Entries taken from a collection
*** Begin section ***

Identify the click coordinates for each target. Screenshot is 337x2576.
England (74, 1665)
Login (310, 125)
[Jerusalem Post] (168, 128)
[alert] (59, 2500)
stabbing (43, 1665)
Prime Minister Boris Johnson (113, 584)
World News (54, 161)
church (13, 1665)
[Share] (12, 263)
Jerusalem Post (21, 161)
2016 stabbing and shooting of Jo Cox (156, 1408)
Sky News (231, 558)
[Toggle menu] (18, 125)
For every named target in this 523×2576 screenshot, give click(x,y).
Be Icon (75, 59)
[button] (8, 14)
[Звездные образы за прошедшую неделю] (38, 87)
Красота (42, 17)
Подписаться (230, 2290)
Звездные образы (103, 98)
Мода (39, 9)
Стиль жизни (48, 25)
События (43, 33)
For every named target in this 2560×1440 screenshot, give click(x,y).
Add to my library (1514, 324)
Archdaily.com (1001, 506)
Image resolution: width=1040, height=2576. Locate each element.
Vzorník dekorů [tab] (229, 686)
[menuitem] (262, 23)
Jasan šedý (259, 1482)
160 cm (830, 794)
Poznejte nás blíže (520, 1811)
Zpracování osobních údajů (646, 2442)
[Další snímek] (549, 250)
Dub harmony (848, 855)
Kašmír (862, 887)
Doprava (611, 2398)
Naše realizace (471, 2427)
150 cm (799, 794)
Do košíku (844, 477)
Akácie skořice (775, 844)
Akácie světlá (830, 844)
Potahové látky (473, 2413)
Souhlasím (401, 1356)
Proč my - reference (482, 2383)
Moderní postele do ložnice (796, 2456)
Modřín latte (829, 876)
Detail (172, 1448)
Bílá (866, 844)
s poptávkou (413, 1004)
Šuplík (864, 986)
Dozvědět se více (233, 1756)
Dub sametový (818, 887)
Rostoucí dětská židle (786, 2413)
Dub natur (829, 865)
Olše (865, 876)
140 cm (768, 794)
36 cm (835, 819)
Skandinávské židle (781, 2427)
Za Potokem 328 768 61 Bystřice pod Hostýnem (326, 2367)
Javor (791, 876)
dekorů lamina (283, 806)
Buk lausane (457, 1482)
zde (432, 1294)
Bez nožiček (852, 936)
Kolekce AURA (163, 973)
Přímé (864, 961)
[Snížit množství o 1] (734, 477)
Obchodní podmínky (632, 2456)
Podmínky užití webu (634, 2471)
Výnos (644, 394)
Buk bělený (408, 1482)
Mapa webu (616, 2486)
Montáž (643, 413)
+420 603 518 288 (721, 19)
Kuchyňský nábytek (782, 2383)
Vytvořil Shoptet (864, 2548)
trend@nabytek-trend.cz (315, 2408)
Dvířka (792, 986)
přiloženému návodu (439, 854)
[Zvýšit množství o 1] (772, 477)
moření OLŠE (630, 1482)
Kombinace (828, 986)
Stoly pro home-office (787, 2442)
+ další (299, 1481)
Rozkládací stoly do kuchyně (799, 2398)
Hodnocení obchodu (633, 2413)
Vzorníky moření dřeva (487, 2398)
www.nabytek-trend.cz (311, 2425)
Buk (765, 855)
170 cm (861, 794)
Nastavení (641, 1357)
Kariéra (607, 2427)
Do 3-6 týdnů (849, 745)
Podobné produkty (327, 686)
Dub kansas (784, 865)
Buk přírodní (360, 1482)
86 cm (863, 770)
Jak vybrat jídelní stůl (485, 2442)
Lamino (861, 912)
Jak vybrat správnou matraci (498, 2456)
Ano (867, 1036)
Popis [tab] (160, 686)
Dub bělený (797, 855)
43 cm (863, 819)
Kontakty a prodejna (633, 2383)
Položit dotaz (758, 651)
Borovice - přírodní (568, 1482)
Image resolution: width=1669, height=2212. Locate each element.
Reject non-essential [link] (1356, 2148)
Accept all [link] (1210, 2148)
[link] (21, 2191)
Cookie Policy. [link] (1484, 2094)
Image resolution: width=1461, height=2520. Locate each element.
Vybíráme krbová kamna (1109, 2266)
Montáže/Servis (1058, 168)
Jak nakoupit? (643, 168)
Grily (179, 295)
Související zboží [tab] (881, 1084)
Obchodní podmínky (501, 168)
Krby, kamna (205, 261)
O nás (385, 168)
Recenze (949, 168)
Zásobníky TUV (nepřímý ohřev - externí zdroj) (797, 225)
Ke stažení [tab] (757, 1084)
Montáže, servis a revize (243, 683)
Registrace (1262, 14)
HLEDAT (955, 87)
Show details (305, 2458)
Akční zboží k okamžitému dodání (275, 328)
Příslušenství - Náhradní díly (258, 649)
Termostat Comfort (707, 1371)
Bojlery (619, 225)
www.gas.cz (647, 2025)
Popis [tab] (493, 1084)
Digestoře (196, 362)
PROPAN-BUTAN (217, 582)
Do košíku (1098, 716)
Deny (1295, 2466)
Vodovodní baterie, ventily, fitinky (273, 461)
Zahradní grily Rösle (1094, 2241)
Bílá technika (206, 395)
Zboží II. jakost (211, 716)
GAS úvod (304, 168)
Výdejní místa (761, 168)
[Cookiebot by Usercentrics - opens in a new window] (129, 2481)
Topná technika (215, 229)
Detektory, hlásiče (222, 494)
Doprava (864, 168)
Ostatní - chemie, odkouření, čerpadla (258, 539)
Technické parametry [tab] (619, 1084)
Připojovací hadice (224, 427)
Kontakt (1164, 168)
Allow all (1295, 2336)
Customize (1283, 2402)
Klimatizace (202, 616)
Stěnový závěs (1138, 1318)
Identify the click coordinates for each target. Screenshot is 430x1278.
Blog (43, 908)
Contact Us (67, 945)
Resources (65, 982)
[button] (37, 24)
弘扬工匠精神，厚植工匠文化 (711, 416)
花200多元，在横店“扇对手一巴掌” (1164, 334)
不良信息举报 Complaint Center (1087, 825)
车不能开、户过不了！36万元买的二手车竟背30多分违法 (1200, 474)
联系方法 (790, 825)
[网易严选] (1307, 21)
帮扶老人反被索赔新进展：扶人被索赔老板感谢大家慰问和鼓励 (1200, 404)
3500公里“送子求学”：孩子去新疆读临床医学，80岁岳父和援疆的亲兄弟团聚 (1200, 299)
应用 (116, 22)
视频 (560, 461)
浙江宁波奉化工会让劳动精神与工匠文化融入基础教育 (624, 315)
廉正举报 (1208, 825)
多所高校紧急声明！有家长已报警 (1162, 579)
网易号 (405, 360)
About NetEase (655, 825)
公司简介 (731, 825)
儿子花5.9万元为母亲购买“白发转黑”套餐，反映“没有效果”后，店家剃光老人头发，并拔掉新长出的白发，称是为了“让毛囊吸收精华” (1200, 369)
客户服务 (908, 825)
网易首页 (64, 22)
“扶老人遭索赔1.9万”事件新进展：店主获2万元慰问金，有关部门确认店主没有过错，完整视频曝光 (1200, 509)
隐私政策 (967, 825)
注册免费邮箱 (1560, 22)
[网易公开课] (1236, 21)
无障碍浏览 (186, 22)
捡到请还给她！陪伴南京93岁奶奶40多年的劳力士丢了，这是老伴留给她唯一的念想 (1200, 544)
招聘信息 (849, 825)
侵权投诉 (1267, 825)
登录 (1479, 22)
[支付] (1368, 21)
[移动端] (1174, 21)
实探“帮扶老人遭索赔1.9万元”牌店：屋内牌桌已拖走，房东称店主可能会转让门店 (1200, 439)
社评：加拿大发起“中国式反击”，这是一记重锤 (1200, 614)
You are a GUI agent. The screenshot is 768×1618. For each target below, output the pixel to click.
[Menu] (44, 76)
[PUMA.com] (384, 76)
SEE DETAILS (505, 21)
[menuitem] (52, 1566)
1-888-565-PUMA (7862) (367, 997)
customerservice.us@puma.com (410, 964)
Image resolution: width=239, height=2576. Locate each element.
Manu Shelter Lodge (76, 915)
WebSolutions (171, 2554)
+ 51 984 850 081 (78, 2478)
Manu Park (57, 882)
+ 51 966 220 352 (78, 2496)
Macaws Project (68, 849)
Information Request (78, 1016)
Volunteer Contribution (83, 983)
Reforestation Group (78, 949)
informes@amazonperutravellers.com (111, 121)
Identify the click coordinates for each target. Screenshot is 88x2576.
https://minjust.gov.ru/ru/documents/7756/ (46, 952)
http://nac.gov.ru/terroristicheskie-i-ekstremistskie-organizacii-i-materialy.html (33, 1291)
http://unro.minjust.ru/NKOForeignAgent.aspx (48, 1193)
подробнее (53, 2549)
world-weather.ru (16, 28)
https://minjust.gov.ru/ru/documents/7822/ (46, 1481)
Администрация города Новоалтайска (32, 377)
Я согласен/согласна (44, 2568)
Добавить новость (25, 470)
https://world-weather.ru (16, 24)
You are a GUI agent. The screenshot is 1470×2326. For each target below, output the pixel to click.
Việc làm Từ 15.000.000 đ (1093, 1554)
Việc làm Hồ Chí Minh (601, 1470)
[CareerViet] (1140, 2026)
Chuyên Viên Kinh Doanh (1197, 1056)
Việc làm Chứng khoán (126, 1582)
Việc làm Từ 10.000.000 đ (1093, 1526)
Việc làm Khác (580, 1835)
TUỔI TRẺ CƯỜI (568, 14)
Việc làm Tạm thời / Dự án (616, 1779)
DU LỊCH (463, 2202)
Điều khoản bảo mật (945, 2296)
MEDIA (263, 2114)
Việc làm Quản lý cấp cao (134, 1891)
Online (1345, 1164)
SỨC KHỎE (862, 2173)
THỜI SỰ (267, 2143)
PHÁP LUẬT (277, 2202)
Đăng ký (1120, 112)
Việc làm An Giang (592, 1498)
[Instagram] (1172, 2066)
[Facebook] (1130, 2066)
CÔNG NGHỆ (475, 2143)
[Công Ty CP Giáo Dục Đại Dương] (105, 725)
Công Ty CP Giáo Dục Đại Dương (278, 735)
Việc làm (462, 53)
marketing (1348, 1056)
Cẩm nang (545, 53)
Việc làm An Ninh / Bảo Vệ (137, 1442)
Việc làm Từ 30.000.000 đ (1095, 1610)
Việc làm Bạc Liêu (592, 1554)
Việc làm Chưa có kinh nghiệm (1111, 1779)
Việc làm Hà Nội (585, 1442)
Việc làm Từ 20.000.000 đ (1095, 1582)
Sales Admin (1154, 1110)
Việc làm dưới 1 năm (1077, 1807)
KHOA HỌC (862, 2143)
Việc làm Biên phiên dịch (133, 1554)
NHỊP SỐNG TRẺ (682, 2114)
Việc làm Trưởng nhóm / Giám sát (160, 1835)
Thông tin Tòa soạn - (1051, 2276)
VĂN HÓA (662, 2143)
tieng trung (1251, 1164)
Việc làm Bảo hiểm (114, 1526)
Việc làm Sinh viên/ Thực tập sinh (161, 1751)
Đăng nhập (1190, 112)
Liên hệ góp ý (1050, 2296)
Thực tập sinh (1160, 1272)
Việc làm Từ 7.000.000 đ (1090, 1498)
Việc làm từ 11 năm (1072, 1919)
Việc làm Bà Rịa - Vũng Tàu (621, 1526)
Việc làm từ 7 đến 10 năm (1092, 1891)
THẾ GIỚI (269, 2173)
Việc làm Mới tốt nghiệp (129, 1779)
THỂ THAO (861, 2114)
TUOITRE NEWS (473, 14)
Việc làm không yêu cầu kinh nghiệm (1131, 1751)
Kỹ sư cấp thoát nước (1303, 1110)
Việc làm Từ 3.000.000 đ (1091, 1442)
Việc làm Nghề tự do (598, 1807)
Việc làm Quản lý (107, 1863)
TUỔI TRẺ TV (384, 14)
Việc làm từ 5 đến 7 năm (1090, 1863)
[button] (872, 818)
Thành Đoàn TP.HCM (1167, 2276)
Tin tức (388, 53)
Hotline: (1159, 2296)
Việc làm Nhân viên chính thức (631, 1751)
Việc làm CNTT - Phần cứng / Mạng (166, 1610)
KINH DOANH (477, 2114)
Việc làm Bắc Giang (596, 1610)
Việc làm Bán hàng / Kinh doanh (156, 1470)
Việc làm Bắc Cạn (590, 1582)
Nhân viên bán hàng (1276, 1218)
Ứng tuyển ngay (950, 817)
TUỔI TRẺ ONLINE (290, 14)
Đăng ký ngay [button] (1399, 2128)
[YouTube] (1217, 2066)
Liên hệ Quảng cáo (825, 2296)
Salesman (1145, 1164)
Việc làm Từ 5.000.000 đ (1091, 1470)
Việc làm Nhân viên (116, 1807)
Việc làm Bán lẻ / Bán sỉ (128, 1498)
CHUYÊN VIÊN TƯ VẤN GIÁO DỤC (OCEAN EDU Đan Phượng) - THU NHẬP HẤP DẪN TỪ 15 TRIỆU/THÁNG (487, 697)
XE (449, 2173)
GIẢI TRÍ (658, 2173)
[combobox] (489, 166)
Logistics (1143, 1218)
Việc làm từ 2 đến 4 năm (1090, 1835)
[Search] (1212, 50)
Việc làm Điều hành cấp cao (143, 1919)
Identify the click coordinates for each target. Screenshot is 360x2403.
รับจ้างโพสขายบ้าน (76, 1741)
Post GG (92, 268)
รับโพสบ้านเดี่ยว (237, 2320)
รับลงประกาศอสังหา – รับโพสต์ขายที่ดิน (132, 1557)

*** End section ***

• **Work item**
The response must hold only the lines above from the line with "Akácie světlá (830, 844)" through the line with "Dub bělený (797, 855)", each copied exactly, both ends kept.

• **Answer space**
Akácie světlá (830, 844)
Potahové látky (473, 2413)
Souhlasím (401, 1356)
Proč my - reference (482, 2383)
Moderní postele do ložnice (796, 2456)
Modřín latte (829, 876)
Detail (172, 1448)
Bílá (866, 844)
s poptávkou (413, 1004)
Šuplík (864, 986)
Dozvědět se více (233, 1756)
Dub sametový (818, 887)
Rostoucí dětská židle (786, 2413)
Dub natur (829, 865)
Olše (865, 876)
140 cm (768, 794)
36 cm (835, 819)
Skandinávské židle (781, 2427)
Za Potokem 328 768 61 Bystřice pod Hostýnem (326, 2367)
Javor (791, 876)
dekorů lamina (283, 806)
Buk lausane (457, 1482)
zde (432, 1294)
Bez nožiček (852, 936)
Kolekce AURA (163, 973)
Přímé (864, 961)
[Snížit množství o 1] (734, 477)
Obchodní podmínky (632, 2456)
Podmínky užití webu (634, 2471)
Výnos (644, 394)
Buk bělený (408, 1482)
Mapa webu (616, 2486)
Montáž (643, 413)
+420 603 518 288 (721, 19)
Kuchyňský nábytek (782, 2383)
Vytvořil Shoptet (864, 2548)
trend@nabytek-trend.cz (315, 2408)
Dvířka (792, 986)
přiloženému návodu (439, 854)
[Zvýšit množství o 1] (772, 477)
moření OLŠE (630, 1482)
Kombinace (828, 986)
Stoly pro home-office (787, 2442)
+ další (299, 1481)
Rozkládací stoly do kuchyně (799, 2398)
Hodnocení obchodu (633, 2413)
Vzorníky moření dřeva (487, 2398)
www.nabytek-trend.cz (311, 2425)
Buk (765, 855)
170 cm (861, 794)
Nastavení (641, 1357)
Kariéra (607, 2427)
Do 3-6 týdnů (849, 745)
Podobné produkty (327, 686)
Dub kansas (784, 865)
Buk přírodní (360, 1482)
86 cm (863, 770)
Jak vybrat jídelní stůl (485, 2442)
Lamino (861, 912)
Jak vybrat správnou matraci (498, 2456)
Ano (867, 1036)
Popis [tab] (160, 686)
Dub bělený (797, 855)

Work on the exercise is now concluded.